Um filme brilhante e correto. Brilhante porque seu minimalismo no tratamento dos eventos, na composição dos personagens, dá-lhes alma – indivíduos de carne e osso considerados contaminadores das instituições sociais e dos pilares do sistema, em um momento de afirmação do estado sobre os entes federados, e suas idiossincrasias coletivas. Chega a ser portanto, um filme histórico, pelo pano de fundo que se assoma de forma concreta, mas natural. Qual a relação deste mito com a afirmação do capitalismo selvagem nos Estados Unidos ?
O elenco excelente, mesclando nomes de peso com atores desconhecidos, em que pontua sem nenhuma dúvida a fenomenológica presença Johnny Depp, representando de forma magistral o papel de John Dillinger, indivíduo proscrito pelos sistemas de controle social, que encarna através do crime a subversão dos valores mais prezados pela vertente econômica da puritana sociedade americana.
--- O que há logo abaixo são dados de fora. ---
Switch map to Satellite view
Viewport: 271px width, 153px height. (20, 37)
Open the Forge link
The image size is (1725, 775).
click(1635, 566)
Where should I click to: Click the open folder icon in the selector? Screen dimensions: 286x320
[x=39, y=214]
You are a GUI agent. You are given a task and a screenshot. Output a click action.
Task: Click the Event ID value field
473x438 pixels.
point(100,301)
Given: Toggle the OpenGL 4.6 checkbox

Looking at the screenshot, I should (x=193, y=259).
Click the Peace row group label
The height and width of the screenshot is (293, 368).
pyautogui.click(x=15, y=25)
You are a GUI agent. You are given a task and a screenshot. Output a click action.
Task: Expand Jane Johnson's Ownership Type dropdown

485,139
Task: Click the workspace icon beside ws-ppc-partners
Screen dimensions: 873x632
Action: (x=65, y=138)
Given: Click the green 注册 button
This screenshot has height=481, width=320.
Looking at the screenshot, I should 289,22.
O diretor Michael Mann conseguiu compor um universo extremamente intimista, e uma direção discreta e correta, sem valorizar excessivamente as cenas de impacto. Entretanto, outro grande mérito na concepção desse filme, é a direção de arte – a reconstrução da época foi perfeita, a ponto de não ser um elemento destacado mas um elemento a ser destacado.
Uma trilha sonora para não se esquecer, com Lady Day flutuando como uma deusa do apocalipse. A atmosfera passa longe do gênero noir tradicional, embora beba das suas fontes mais fundamentais – o amoralismo e o marginalismo.
O final, rápido e capital. Sem nenhuma concessão melodramática - o evento final coroa a trajetória conturbada de Jonh Dillinger.